== Document segment
China State Media Outlet Says Democrats Will Expose Trump Administration's Coronavirus Lies, End Propaganda War

President Donald Trump has been accused of "real international hooliganism," "dereliction of duty" and "extreme nationalism" in an op-ed by the editor-in-chief of the state-run Chinese newspaper Global Times.

Furthermore, the piece claims that "the U.S. Democratic Party wants to prove the weakness and inability of the Trump administration's epidemic fight." Democratic opposition to Trump and Americans' outrage over the epidemic's casualties, the op-ed says, will eventually end the "Washington-launched propaganda war" against China.

The op-ed, titled "Washington's hysterical COVID-19 claims will fail," directly mentions Trump by name only once, but it takes issue with "Washington...now attacking Beijing from three directions."

Editor Hu Xijin writes that Washington has accused China of concealing the epidemic, hiding the country's actual numbers of deaths and subsequently filed "farcical" lawsuits against the Asian country.

The first two claims arise from the conclusions of an alleged U.S. intelligence report to the White House that circulated among political leaders in early April. Rumors of the report were echoed by Senator Ben Sasse, a Nebraska Republican, in a statement he issued to Bloomberg News.

"The claim that the United States has more coronavirus deaths than China is false," Sasse wrote. "Without commenting on any classified information, this much is painfully obvious: The Chinese Communist Party has lied, is lying, and will continue to lie about coronavirus to protect the regime."

Trump said as much during a White House coronavirus briefing when he commented, "Their numbers seem to be a little bit on the light side, and I'm being nice when I say that."

US President Donald Trump
President Donald Trump speaks on April 13 during the daily briefing on the government's response to the coronavirus outbreak. Mandel Ngan / AFP/Getty

The op-ed's third claim, about "farcical" lawsuits, involves at least two suits. The first is a class-action federal lawsuit filed by Robert Eglet seeking billions from the Chinese government over claims that its hiding of information harmed over 32 million American businesses. The second is a federal lawsuit filed in Texas by lawyer Larry Klayman and his group Freedom Watch. It seeks $20 trillion from the Chinese government for deliberately creating coronavirus as a biological weapon to unleash on the United States.
====
__Explore the material__.
A: Answer these questions about the article on the Global Times op-ed:
(i) What is the title of the op-ed?
(ii) Which senator echoed rumors of the intelligence report, and which state does he represent?
(iii) How much money does the Freedom Watch lawsuit seek from the Chinese government?
B: Carry on the article on the Global Times op-ed, starting after its final sentence.
The entries that follow have no connection to the article on the Global Times op-ed.
== Information shown
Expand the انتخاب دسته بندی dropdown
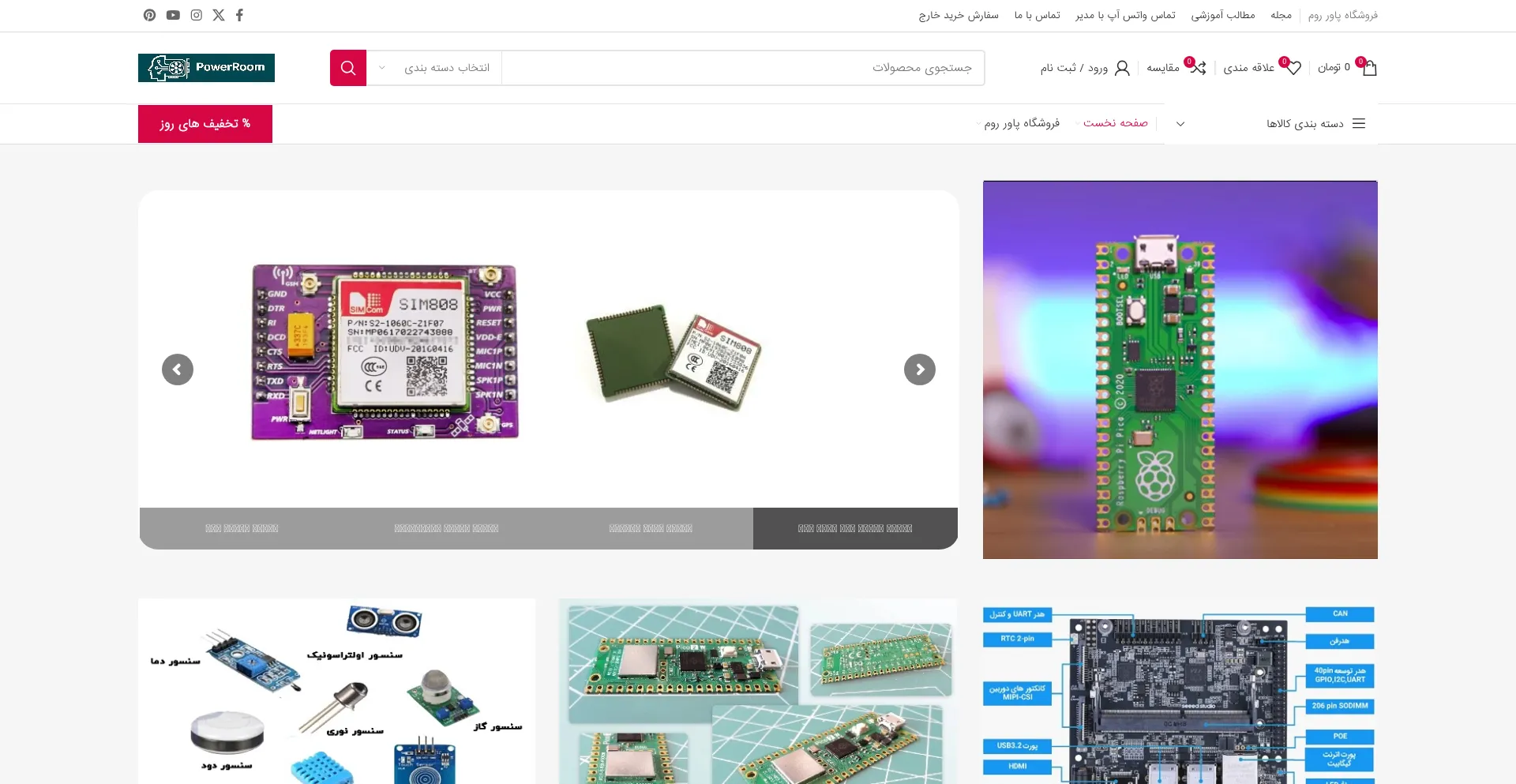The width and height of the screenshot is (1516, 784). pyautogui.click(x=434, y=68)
====
== Information shown
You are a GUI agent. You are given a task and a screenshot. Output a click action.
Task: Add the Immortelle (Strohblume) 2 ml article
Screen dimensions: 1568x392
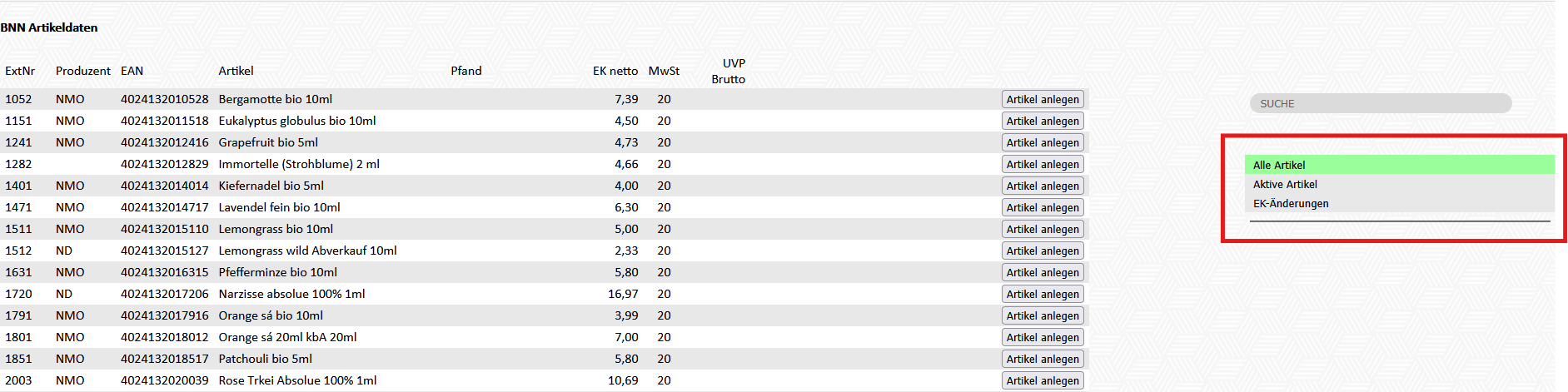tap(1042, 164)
====
__Numbered answers__.
A:
(i) "Washington's hysterical COVID-19 claims will fail"
(ii) Senator Ben Sasse, a Republican from Nebraska
(iii) $20 trillion

B:
Neither lawsuit is likely to be successful. Klayman has previously filed lawsuits based on conspiracy theories, including one accusing President Barack Obama of secretly being a Kenyan native who committed involuntary manslaughter. Another of Klayman's lawsuits accused CNN of trying to incite an assassination attempt against Vice President Mike Pence.

While the Chinese op-ed seems to pin all the blame on the current administration, it doesn't refute accusations of misrepresentation by the Chinese government, merely stating that the accusations are an attempt to divert attention away from U.S. infections and deaths.

The op-ed also overlooks bipartisan opposition to China's handling of the epidemic. A letter issued earlier this month and signed by 11 Republican and Democratic members of Congress called on China to shut down the country's "wet markets."

Chinese scientists believe COVID-19 originated in an unregulated Wuhan wet market, where live animals were sold. The virus is thought to have been transmitted to humans through a zoonotic spillover, in which the virus jumped from an animal to a human.

"It is well documented that wet markets in China have been the source of a number of worldwide health problems," the letter said, "and their operation should cease immediately so as to protect the Chinese people and the international community from additional health risks."